1727 Haight: The Booksmith and Former Red Vic

Across the street and one storefront west. 1727 Haight has had two distinct lives, both of them institutions in their own right.

From 1991 to 2011 it was the second home of the Red Vic Movie House, an employee-owned collective theater founded in 1980 by six cinema people inside the Red Victorian Hotel a block away. The Red Vic was famous for its couches instead of theater seats, for its homemade snack fare, and for screening films you couldn’t see anywhere else: documentaries, foreign cinema, midnight cult movies, queer film festivals. It moved to 1727 Haight in 1991 when the operation outgrew its first space, converted a former restaurant into a 200-seat house, and kept the couches. The Red Vic closed on July 25, 2011. Streaming killed it. The collective had run for 31 years.

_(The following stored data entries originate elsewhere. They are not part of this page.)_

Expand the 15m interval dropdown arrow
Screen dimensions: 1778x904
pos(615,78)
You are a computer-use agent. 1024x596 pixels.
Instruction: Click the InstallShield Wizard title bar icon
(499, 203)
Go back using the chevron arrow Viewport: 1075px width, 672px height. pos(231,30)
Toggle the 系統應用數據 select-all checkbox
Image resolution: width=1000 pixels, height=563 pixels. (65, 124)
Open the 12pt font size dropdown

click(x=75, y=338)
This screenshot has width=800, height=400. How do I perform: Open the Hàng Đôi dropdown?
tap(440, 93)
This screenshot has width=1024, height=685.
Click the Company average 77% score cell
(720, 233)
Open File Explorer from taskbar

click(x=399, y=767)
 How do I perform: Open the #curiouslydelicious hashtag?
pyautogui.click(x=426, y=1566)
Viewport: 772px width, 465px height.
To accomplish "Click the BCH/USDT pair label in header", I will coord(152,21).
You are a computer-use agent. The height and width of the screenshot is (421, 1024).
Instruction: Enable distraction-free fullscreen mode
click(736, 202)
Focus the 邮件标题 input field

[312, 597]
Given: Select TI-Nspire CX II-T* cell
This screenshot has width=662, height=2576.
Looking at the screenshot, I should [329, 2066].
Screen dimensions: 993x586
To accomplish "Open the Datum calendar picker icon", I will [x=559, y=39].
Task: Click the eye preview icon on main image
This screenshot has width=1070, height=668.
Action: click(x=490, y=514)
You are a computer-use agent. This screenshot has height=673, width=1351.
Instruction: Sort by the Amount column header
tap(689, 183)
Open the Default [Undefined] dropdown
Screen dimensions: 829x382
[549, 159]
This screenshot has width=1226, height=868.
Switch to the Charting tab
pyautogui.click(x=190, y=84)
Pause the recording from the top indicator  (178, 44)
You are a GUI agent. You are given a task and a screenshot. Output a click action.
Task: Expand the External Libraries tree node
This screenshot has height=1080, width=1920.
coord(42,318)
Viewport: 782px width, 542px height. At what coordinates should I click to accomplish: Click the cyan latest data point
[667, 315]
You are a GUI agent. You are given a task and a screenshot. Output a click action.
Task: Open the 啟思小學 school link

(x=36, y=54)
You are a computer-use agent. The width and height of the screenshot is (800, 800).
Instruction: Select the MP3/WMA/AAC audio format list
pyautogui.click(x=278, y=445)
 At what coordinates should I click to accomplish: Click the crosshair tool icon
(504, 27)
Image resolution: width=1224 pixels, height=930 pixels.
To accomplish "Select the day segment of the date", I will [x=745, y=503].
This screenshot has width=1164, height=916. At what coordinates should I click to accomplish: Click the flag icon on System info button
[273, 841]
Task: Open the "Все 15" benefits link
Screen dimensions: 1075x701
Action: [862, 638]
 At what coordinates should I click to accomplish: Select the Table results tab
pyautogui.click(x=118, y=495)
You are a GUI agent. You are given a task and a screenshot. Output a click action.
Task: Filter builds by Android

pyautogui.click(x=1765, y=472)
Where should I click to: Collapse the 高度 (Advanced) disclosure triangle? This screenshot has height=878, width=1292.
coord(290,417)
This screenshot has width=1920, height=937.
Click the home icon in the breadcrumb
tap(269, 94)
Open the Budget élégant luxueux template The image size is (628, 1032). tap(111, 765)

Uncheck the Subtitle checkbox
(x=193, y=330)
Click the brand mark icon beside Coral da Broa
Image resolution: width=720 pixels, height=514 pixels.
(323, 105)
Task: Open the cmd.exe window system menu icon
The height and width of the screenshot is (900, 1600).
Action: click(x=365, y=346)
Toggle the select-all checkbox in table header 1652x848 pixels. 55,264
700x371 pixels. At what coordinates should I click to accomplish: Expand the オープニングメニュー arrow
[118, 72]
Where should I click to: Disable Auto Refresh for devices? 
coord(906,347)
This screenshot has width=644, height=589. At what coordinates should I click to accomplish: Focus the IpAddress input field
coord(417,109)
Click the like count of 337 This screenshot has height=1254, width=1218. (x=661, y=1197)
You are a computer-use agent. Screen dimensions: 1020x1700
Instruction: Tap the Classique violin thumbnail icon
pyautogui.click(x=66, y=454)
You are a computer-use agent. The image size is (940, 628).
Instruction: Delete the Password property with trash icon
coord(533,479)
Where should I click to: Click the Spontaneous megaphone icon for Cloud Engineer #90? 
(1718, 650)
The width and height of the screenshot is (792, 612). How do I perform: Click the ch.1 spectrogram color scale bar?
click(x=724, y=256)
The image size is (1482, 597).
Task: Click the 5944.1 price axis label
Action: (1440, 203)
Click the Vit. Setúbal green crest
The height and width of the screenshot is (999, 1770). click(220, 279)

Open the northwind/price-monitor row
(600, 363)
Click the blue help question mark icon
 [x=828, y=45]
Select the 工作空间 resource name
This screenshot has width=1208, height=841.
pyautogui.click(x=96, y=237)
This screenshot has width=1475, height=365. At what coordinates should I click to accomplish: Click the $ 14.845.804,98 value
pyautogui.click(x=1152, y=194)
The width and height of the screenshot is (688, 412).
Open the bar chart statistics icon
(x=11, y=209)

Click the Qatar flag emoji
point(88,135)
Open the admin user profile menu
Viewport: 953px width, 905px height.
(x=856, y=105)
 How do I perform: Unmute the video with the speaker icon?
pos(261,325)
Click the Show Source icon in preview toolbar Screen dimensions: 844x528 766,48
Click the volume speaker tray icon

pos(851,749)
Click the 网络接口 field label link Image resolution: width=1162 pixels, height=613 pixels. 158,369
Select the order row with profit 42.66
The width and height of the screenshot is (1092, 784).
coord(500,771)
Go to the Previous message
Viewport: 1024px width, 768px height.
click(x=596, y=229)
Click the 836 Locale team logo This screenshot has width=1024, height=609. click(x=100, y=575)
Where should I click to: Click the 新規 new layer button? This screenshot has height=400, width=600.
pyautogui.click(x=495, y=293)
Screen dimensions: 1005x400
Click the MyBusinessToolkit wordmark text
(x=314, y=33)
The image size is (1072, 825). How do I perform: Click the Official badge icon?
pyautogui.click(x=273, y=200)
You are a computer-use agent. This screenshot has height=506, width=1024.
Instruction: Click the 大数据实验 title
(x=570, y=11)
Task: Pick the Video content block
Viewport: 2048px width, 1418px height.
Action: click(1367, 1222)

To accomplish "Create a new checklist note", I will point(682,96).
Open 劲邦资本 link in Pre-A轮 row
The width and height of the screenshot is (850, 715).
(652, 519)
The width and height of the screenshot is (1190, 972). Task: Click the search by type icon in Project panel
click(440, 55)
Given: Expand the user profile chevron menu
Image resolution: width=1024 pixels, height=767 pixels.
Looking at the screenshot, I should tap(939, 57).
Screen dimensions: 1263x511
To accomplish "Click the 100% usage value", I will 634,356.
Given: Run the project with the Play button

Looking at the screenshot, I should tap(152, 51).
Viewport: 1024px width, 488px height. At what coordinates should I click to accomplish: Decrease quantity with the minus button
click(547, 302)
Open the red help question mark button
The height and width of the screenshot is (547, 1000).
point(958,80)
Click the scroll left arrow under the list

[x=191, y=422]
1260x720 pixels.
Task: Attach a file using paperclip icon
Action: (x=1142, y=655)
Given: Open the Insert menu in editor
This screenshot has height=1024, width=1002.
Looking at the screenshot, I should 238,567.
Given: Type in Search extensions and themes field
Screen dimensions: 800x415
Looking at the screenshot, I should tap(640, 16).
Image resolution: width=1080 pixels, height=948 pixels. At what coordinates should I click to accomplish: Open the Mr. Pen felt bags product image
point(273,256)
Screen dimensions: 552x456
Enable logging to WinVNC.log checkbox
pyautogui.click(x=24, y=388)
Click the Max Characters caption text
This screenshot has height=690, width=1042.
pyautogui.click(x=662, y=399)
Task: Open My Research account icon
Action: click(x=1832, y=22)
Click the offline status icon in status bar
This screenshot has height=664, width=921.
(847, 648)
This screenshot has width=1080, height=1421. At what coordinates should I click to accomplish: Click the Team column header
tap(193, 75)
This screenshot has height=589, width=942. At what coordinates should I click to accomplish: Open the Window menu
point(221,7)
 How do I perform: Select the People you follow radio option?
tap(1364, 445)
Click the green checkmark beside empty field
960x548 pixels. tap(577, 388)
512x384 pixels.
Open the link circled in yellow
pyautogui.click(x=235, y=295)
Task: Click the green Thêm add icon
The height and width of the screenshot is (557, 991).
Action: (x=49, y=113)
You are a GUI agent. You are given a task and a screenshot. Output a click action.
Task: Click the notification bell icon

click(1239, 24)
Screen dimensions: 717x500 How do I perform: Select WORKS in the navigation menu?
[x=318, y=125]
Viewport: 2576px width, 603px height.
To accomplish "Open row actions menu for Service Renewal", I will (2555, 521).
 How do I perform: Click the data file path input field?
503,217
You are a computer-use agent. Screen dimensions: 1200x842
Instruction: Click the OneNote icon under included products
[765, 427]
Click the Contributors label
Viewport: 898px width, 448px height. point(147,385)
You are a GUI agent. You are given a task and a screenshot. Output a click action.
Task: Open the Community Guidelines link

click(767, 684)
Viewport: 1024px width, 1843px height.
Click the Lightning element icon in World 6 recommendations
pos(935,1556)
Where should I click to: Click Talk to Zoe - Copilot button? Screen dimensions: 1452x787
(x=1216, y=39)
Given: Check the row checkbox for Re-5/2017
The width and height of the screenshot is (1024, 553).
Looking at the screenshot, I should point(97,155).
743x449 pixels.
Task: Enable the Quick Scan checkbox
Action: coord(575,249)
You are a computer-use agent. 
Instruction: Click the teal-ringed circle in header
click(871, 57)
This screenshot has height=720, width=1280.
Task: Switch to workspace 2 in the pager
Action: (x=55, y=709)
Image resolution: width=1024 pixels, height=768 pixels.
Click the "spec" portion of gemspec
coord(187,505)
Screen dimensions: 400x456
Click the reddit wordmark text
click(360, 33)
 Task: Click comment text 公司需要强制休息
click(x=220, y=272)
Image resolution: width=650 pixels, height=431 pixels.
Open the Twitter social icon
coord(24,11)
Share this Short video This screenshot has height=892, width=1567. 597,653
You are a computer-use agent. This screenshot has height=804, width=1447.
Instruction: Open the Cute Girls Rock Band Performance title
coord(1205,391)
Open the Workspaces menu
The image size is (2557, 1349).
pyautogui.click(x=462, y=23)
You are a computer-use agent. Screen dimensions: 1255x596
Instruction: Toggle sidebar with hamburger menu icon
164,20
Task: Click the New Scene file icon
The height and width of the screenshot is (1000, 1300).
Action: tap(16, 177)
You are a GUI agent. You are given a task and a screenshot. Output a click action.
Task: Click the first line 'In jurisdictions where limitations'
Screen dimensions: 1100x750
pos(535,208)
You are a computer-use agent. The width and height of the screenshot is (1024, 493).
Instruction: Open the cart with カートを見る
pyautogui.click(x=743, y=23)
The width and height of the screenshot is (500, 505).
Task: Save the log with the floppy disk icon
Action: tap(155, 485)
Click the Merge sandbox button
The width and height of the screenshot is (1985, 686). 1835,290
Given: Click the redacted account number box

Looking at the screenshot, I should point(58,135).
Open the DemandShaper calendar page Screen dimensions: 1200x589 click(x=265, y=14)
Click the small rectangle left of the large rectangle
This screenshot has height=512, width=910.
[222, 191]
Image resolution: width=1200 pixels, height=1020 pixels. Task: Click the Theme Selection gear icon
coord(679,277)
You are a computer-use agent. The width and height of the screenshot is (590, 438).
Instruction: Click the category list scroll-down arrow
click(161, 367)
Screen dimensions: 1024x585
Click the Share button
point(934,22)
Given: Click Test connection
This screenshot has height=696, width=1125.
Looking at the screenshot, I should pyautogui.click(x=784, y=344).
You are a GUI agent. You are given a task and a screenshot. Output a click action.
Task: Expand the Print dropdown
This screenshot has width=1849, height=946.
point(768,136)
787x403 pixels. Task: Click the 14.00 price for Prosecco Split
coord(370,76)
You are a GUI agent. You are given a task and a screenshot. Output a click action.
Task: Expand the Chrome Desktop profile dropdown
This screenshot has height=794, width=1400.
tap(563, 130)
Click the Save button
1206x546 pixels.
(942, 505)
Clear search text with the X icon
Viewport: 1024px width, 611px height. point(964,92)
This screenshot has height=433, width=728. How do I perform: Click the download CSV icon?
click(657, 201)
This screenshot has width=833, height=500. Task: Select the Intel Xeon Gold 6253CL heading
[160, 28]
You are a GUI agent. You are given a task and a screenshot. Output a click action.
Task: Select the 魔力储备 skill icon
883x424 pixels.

The building sat through several short-lived tenants. In 2021 The Booksmith moved in, the independent bookstore that has been a Haight Street fixture since 1976. Booksmith was founded by Gary Frank at 1746 Haight (below the I-Beam, our next stop) and moved to 1644 Haight in 1985. Christin Evans and Praveen Madan bought it from Frank in 2007. Allen Ginsberg gave one of his last public readings at the Booksmith on December 16, 1996, a few months before his death in April 1997.

The Booksmith is the closest the modern Haight comes to a town square. Author events, signings, neighborhood meetings, and political organizing all happen here.